“News Tips” kindly sourced this very interesting article on The personal injury Law Journal about how the insurance industry uses the threat of fraud accusations as a way of keeping injured workers from pursuing their rights…
WorkCover fraud
How the [workcover] Insurance Industry Uses Fraud Accusations as a way of Keeping Injured Workers from Pursuing Their Rights
The author of this article, A. Kravitz, writes that those who work in the workers’ compensation practice are in a unique system that has tried as best it can to separate fact from fiction, the reality from the perception, mostly in order to do the right thing when it comes to awarding benefits to injured workers.
Kravits further states that he has seen that more and more often, their search for the truth and desire to do the right thing has taken a back seat to the search for the gotcha moment: every omission an injured worker makes to a doctor is treated as a fraud; every task a worker completes out of necessity that he or she states he cannot do is a lie. He rightly says that the casualness of these fraud accusations is a growing virus that will pulverize the practice and jeopardize the efficient administration of the Workers’ Compensation Court.

According to the author, an injured worker can nowadays actually be whipsawed into saying or swearing to almost anything.
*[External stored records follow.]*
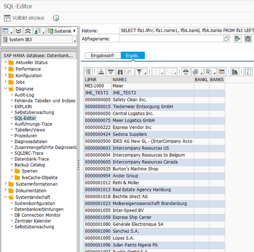Viewport: 254px width, 252px height.
Task: Click the execute icon beside Vollbild ein/aus
Action: pyautogui.click(x=56, y=18)
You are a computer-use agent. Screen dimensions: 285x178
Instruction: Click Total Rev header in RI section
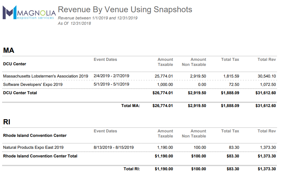[x=266, y=131]
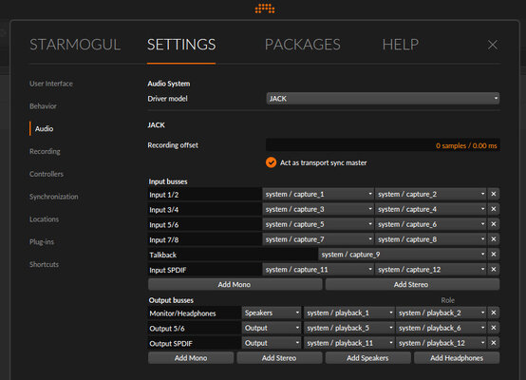Remove the Monitor/Headphones output bus
The height and width of the screenshot is (380, 526).
pos(494,313)
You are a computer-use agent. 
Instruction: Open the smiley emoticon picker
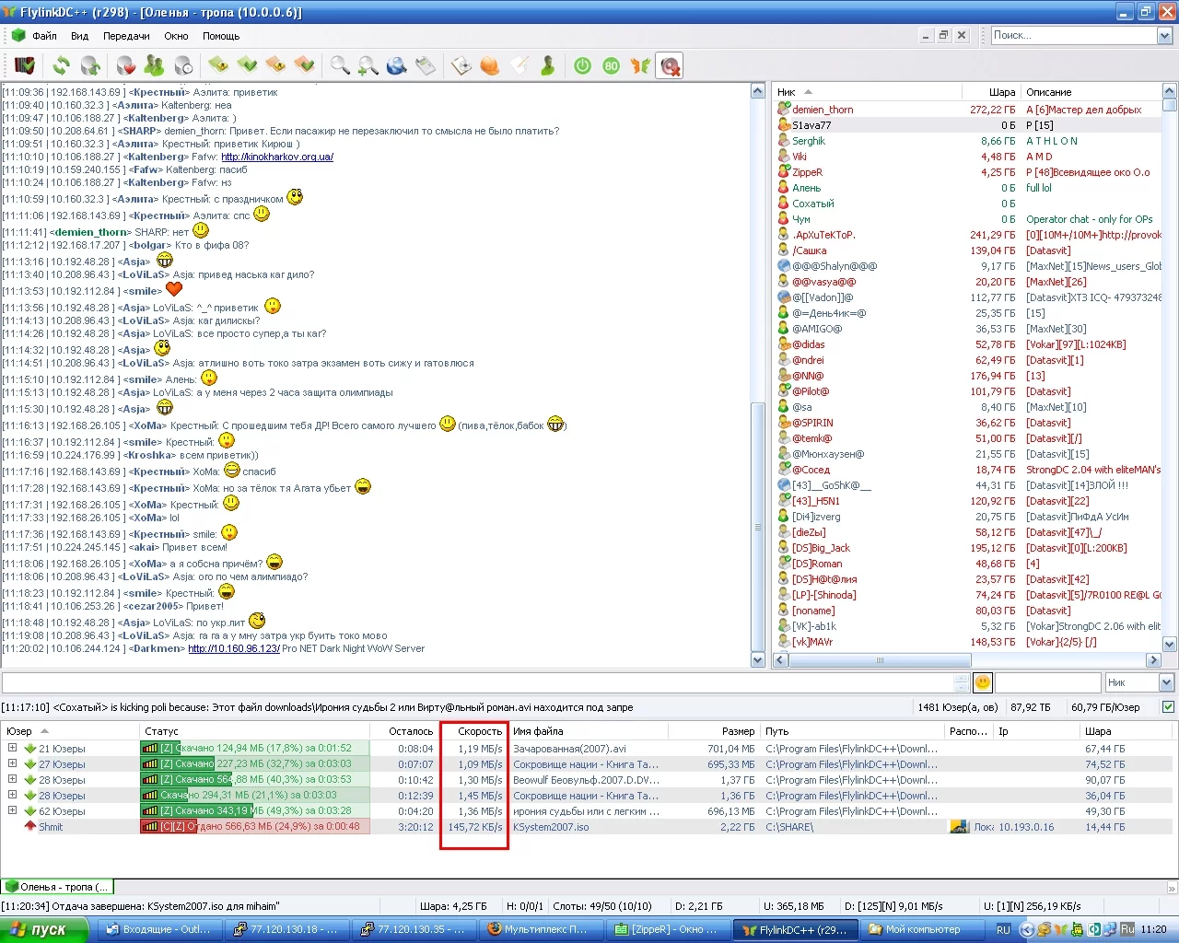983,682
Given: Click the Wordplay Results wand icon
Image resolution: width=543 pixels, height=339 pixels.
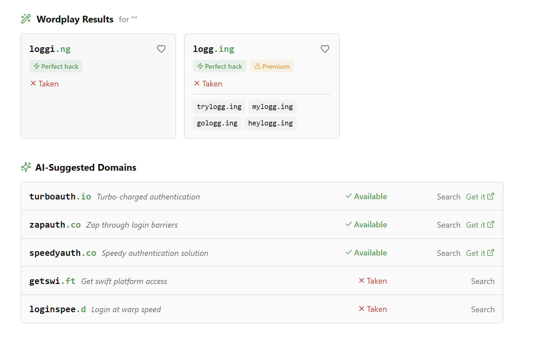Looking at the screenshot, I should (26, 19).
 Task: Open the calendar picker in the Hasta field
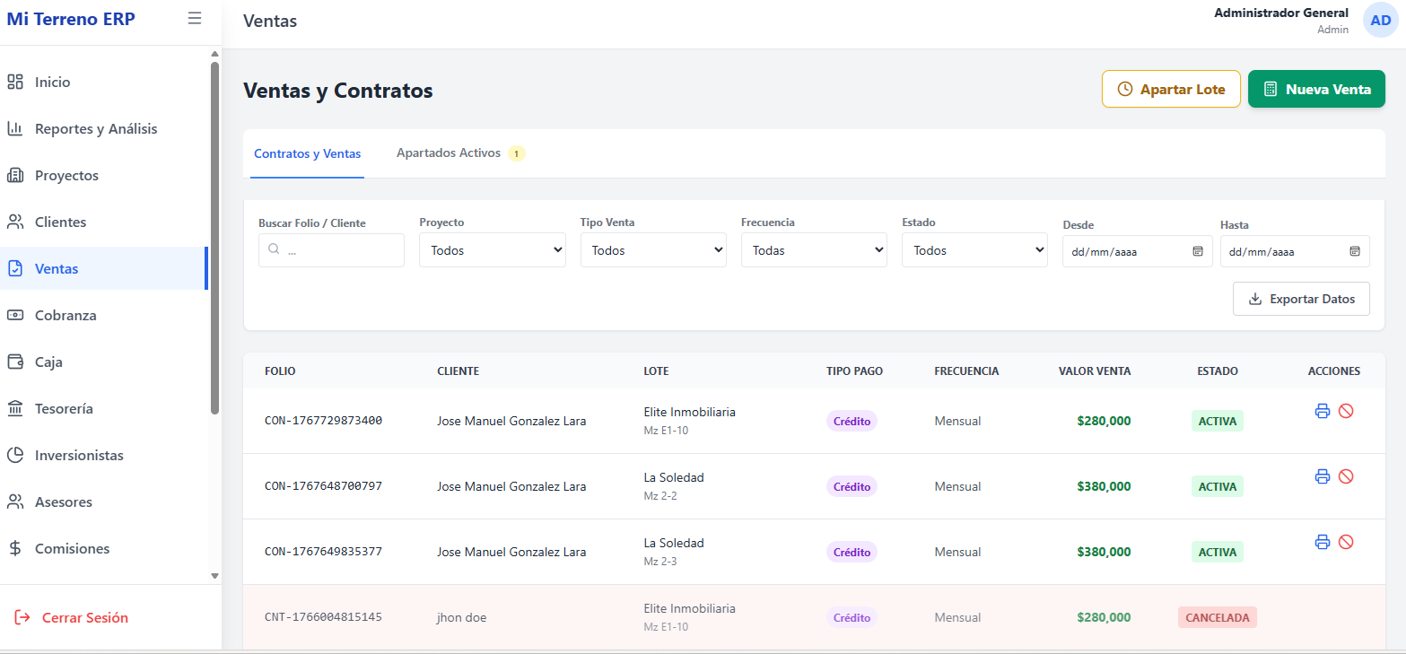pos(1355,251)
In one recent, true case, Kravits represented a client who suffered a re-injury at work at work and reported it appropriately to his boss. His boss told him that they will send him to a doctor, but if the doctor says he cannot work, they will have to fire him. They asked him if that’s what he wanted and the worker said no and refused to go to the doctor. The employer then told him that if he didn’t go to the doctor, he would be fired unless he chose to resign in order to collect unemployment. The client filed for unemployment and, after he resigned, he contacted [Kravitz] asking for a doctor and wanting to apply for disability.
Interestingly, Kravitz states that:
If this man applies for Social Security, does the fact that he told unemployment he was capable of working prevent him from collecting Social Security? No, but, that fact will be used against him at a Social Security hearing.”
These issues don’t even touch upon people who suffer from major depression after an accident, he says, which in and of itself can contribute to the debilitating process and make an injury even worse.
And so Kravitz concludes that “once we fall into making assumptions that every worker is trying to gain the system, therefore, every worker is suspect and as such every inconsistency by an injured worker is treated in the harshest possible way”.
The legislature clearly did not intend for this to happen.